Criteria | Definition |
---|---|
Urgent | The problem is connected to a critical system, for example the oxygen system on a spacecraft |
Unanticipated | There is no procedure or checklist to resolve the issue |
Unknown | The problem has an unknown origin, doesn't know where the problem came from |
This type of anomaly is especially dangerous as in the past 15 years with ISS missions, the EIO Lab at Ames has identified that they occur about 1.7 times per year. When extrapolated to the Mars mission, it means that astronauts are more likely to encounter multiple time-critical anomalies throughout the Mars mission.

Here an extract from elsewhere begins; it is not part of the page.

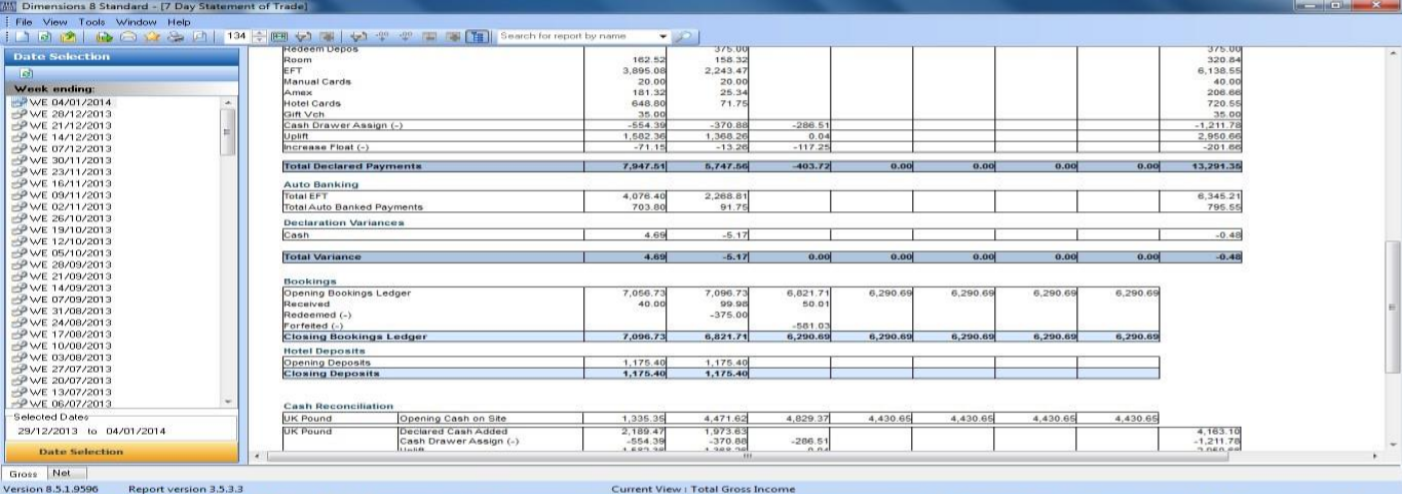The image size is (1402, 494).
Task: Click in the report search field
Action: (570, 38)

At the same time, Mission Control will no longer be able to provide immediate assistance, and the crew will have to be able to address the issues on their own.
Four Key Characteristics
① Causal relationships are not immediately understood
- Competing alarms across systems - challenge of isolating the initiation
- Specific expertise required; challenge of "from 80+ people to 4" working the problem
- Complexity of system and of anomaly
- Challenge of safely perturbing the system to gain understanding of cause and effect
② Limited intervention options
- Creativity required to generate workaround options
- Systems thinking to perform risk assessments
- Rapid synthesis and decision-making
- Resource limited environment, limited redundancy, sparing, etc.

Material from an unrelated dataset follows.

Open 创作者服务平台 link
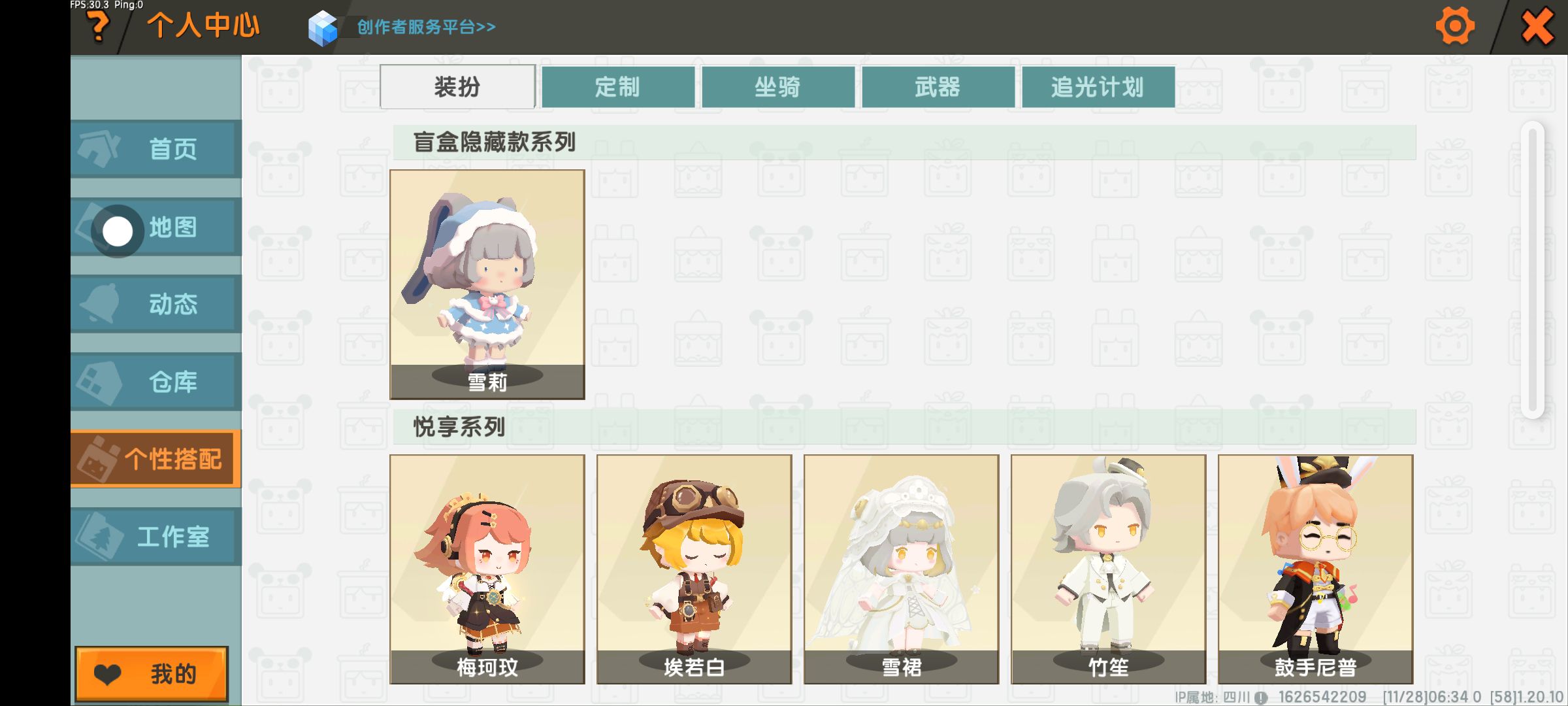This screenshot has height=706, width=1568. click(x=426, y=27)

- Procedures may have unexpected outcomes
③ No perfect information during initial stages
- Sensors data may be incorrect or incomplete
- Sensors are limited resource, do not cover all parts of the system
- Historical data may be limited or unavailable
- Challenge to parse out relevant data
④ Time pressure
- Short time-to-effect (to prevent adverse outcomes)
- Time pressure on execution/completion of procedure
- Competing priorities (e.g., inattention to other critical operations)
- Simultaneous efforts required (safing, investigating, downstream impact)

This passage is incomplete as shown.